__Selection__.
*****

We can then use the list.len method to find out how many tweets we collected.

In [0]:
print(len(brexitTweets))

pandas can be used to structure tweets data into a pandas DataFrame to simplify the data manipulation. DataFrames are a 2-dimensional, size-mutable, potentially heterogeneous tabular data structure with labeled axes (rows and columns). 

Here, we'll create a  tweetsDF with three columns text, lang, and country. The 'text' column contains the main tweet text, the lang column contains the language in which the tweet was written, and country is the country from which the tweet was sent.

We first create an empty tweetsDF. Then the map() function is used to applies the lambda function of extracting the given key to each JSON element of brexitTweets list and assiagns a list of the results to each column on the tweetsDF.

In [0]:
tweetsDF = pd.DataFrame()

In [0]:
tweetsDF['text'] = list(map(lambda tweet: tweet['text'], brexitTweets))
tweetsDF['lang'] = list(map(lambda tweet: tweet['lang'], brexitTweets))

*****

(Extracted data entries)
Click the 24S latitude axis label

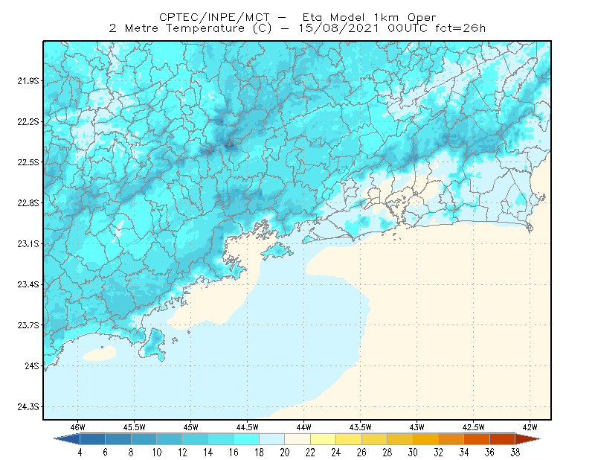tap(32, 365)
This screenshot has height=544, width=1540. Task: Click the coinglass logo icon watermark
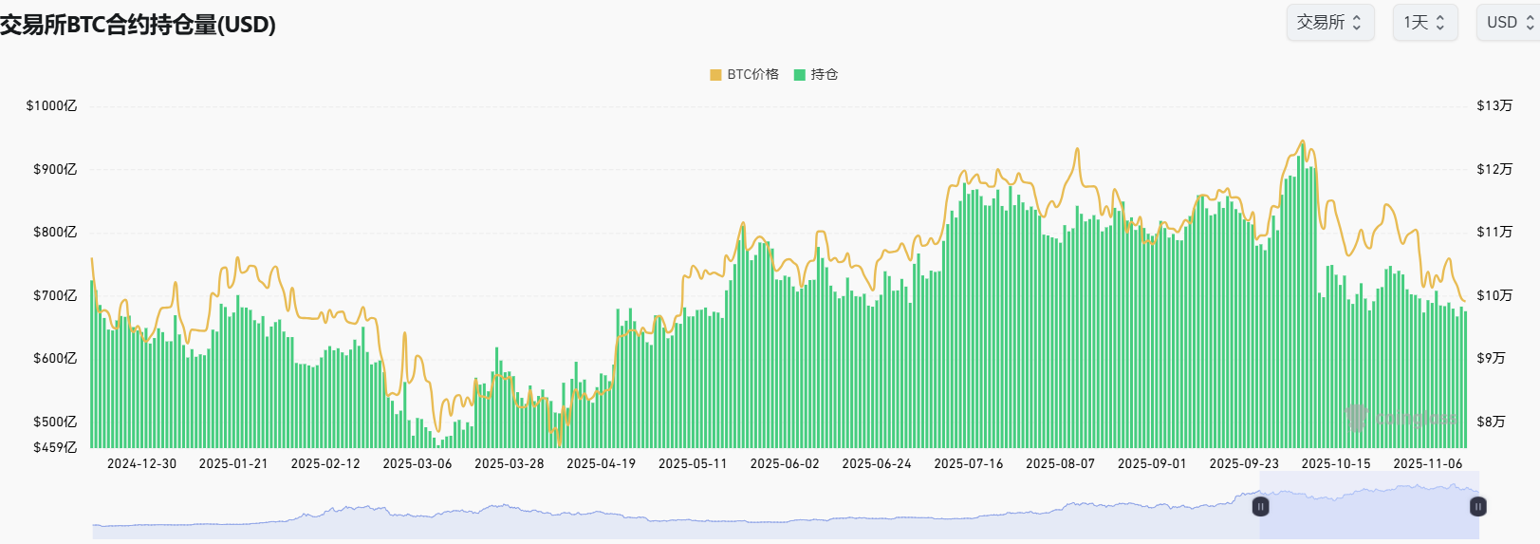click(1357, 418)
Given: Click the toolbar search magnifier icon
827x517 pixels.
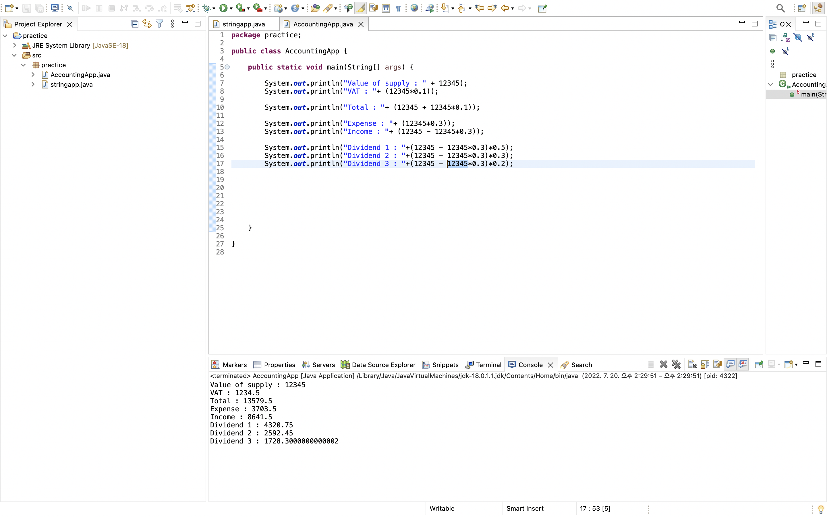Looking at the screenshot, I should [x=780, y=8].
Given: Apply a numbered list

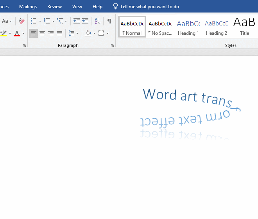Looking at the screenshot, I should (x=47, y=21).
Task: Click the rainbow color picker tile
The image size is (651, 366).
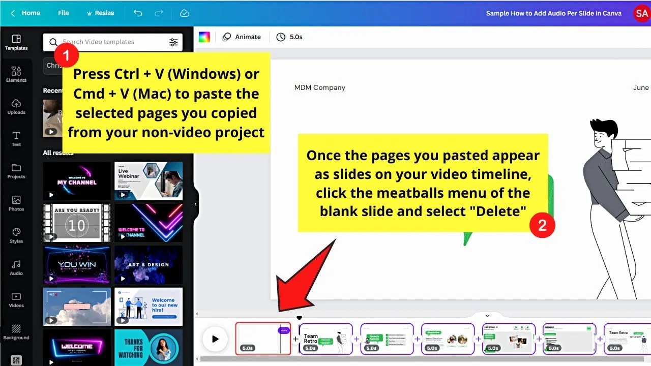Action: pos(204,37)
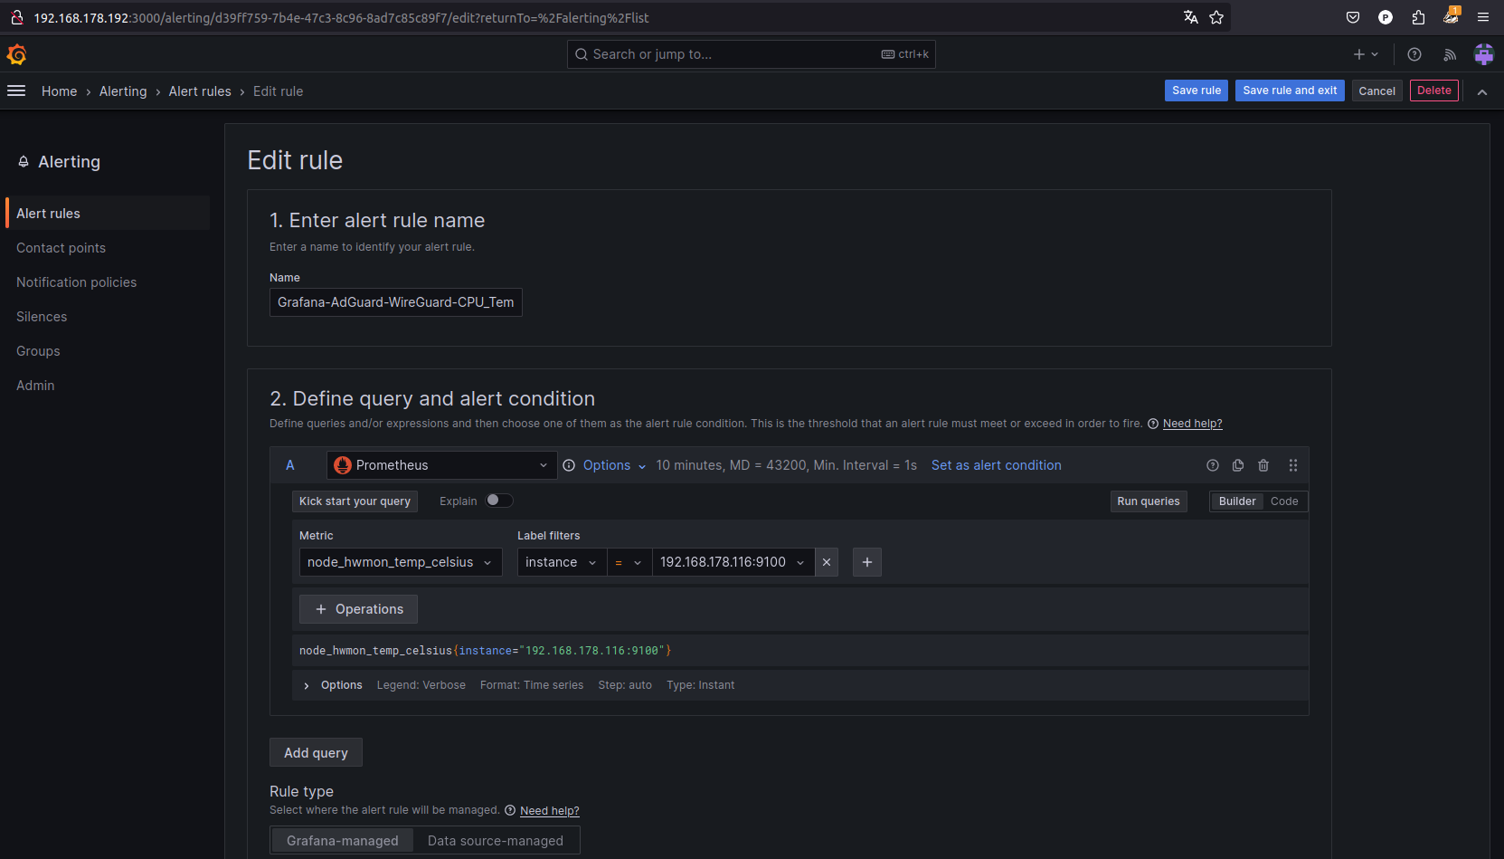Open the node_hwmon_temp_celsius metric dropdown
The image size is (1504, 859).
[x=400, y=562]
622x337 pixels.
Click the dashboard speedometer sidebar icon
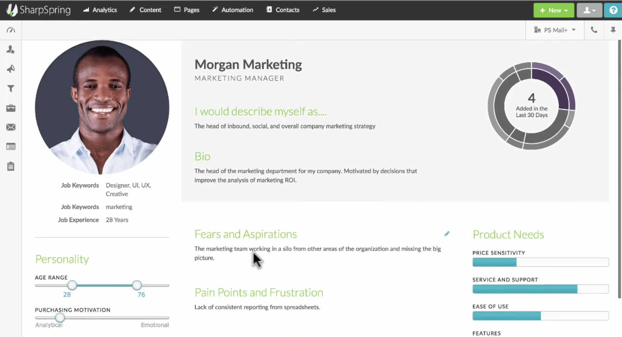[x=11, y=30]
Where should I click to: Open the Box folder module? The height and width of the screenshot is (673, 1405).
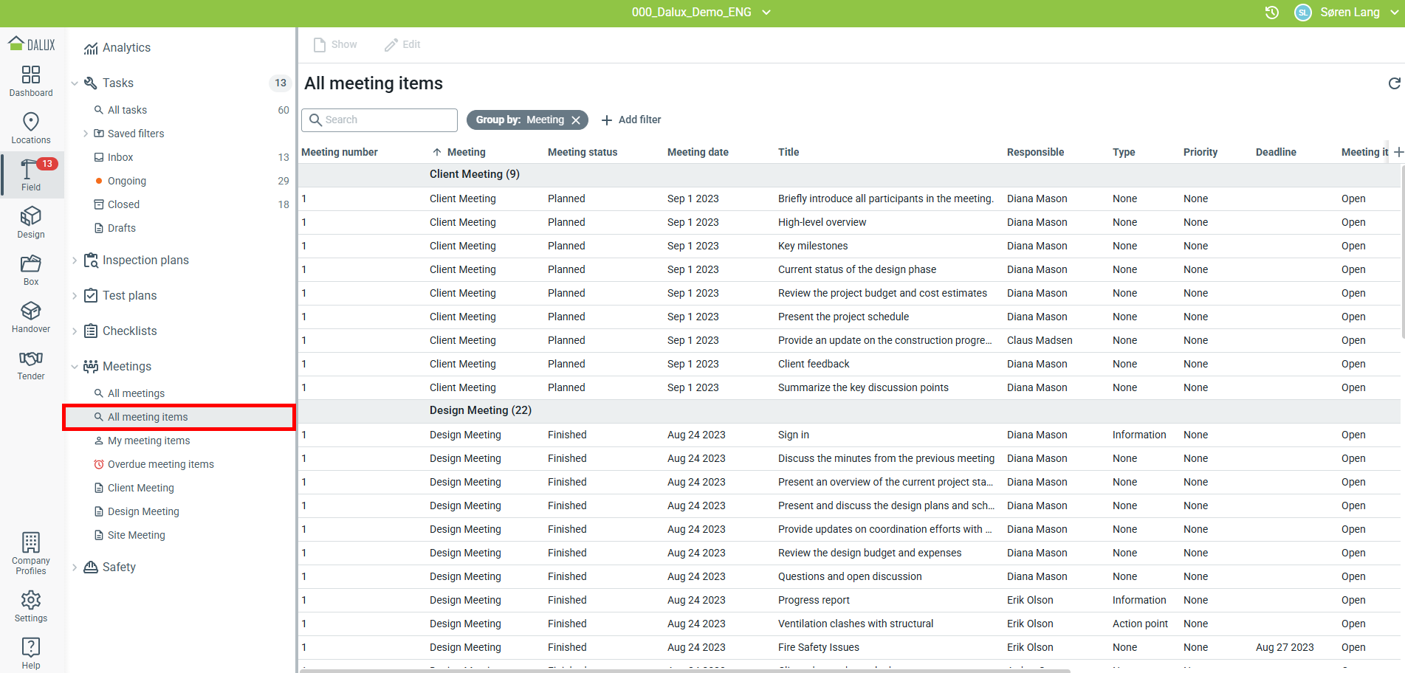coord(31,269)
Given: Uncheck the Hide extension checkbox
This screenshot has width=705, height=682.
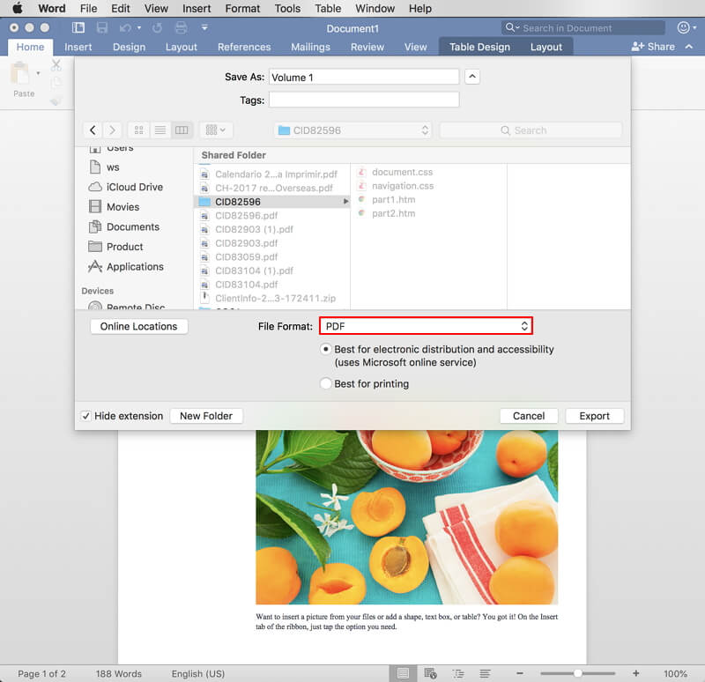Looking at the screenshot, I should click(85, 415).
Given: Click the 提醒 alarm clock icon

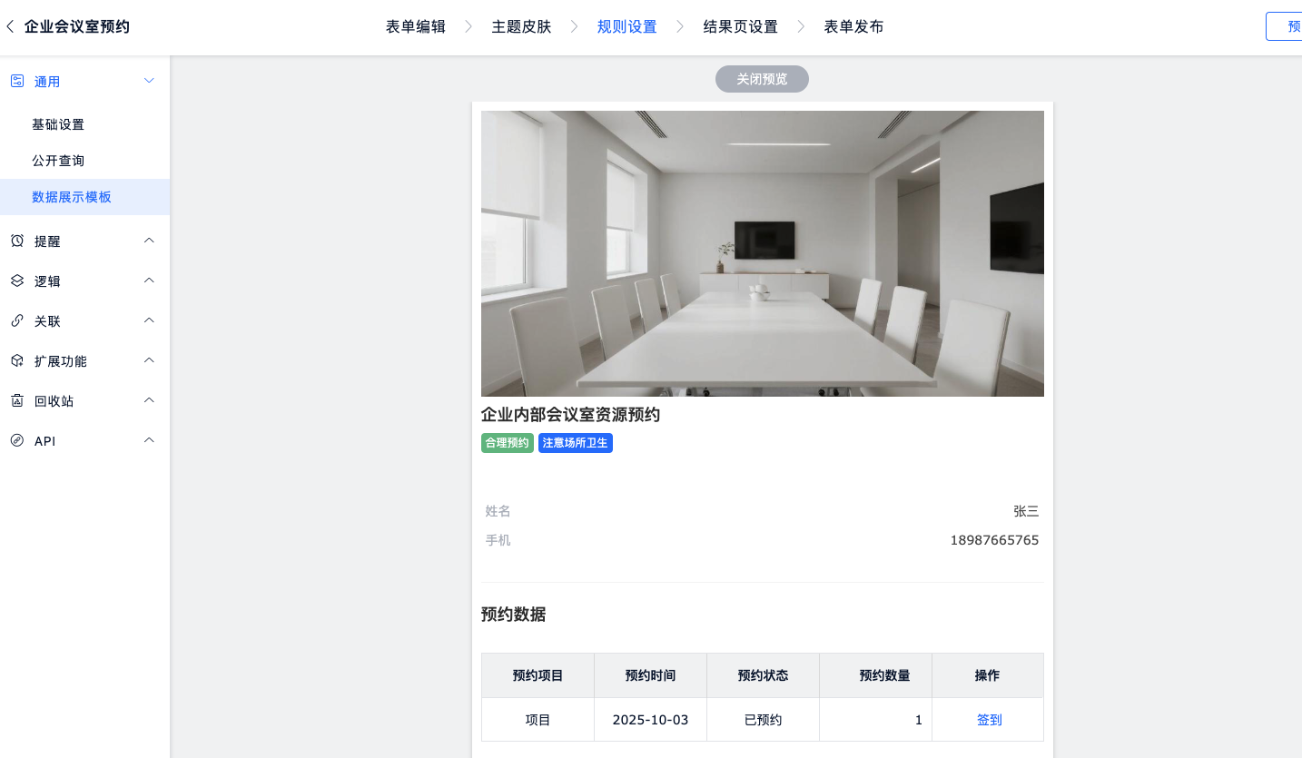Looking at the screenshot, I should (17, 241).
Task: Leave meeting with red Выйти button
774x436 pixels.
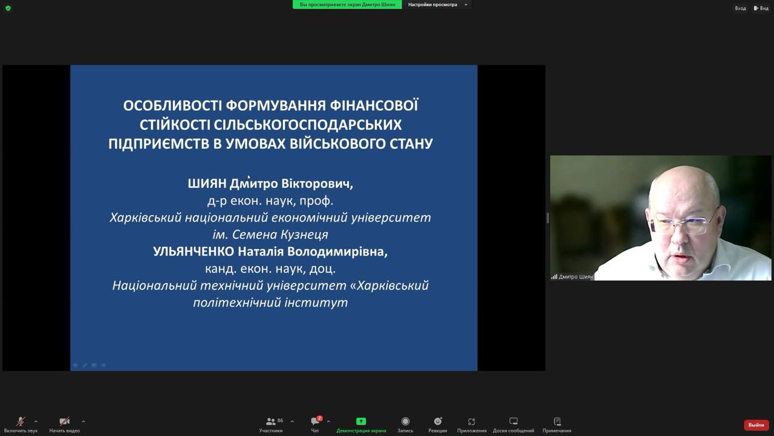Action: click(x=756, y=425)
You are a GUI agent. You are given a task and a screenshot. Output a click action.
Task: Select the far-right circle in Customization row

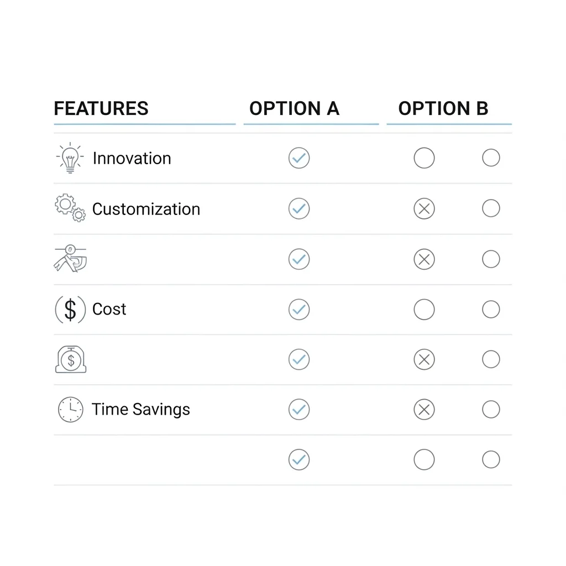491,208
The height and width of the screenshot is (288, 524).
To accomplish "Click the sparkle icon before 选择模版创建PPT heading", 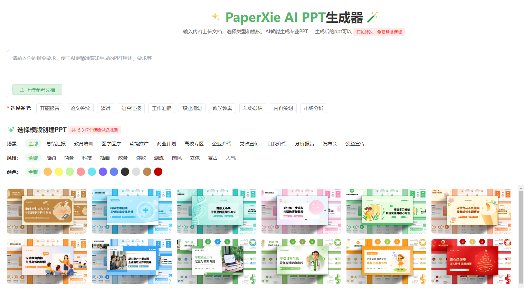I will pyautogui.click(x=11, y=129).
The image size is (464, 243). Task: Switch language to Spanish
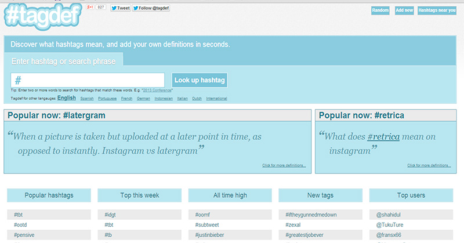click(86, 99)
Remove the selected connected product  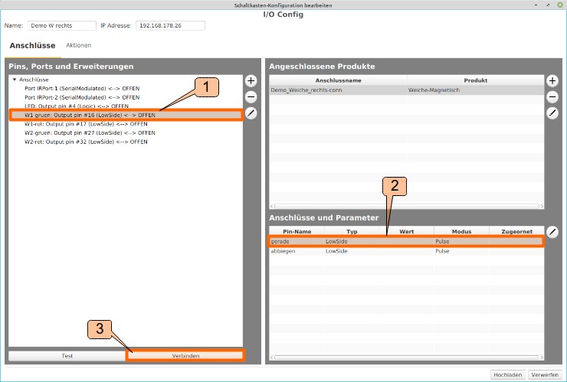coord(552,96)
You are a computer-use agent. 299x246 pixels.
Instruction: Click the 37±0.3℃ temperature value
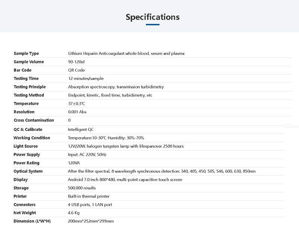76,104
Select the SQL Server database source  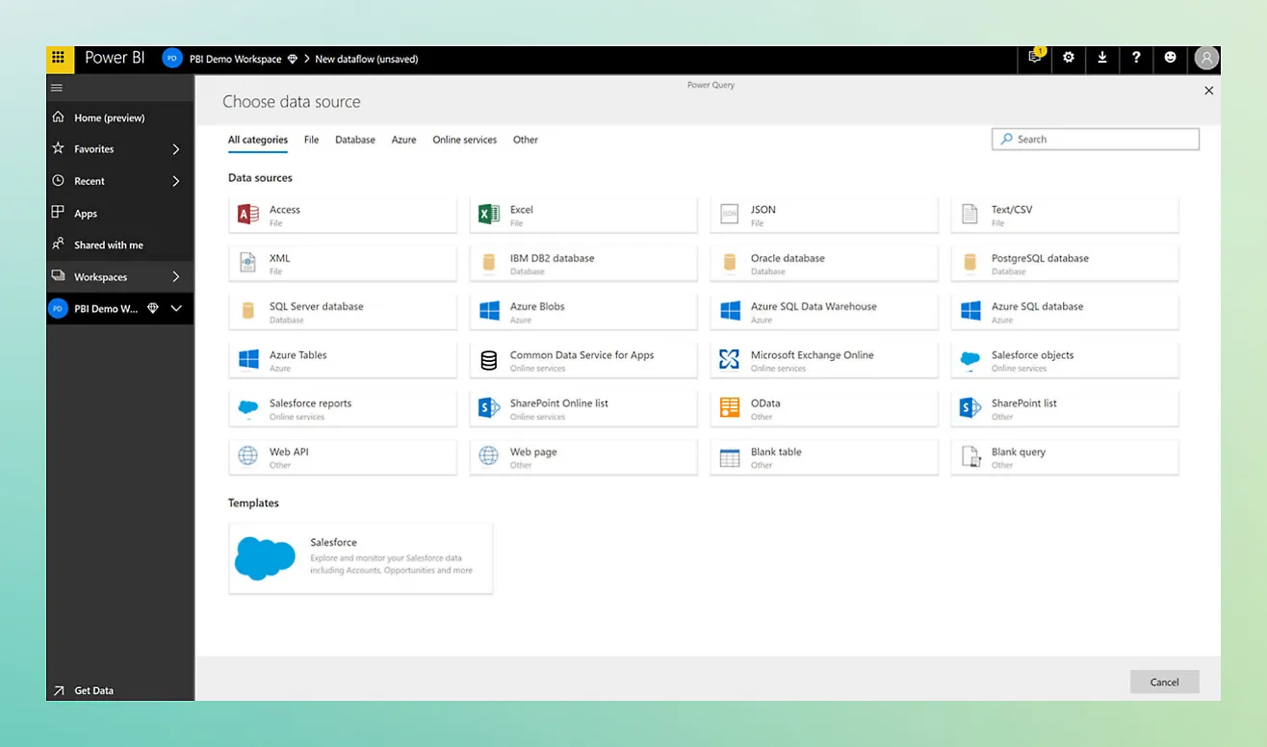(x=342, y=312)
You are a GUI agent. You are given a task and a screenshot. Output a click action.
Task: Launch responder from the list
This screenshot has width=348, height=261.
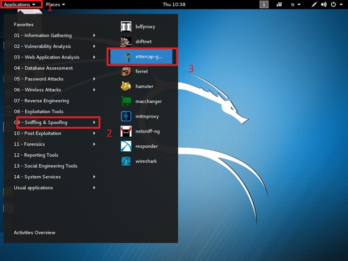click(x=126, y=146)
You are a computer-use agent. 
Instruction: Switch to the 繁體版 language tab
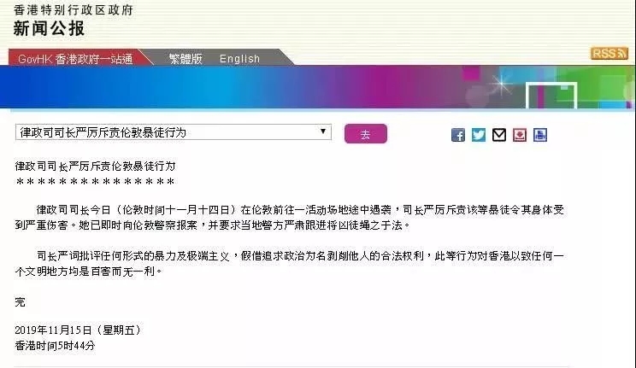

*****

__Task__.
Answer these questions about the text on structuring tweets with pandas:
(a) What three columns will tweetsDF have?
(b) What does the lang column contain?
(c) Which function applies the lambda function to each JSON element of the brexitTweets list?

__Response for this exercise__.
(a) text, lang, and country
(b) The language in which the tweet was written
(c) The map() function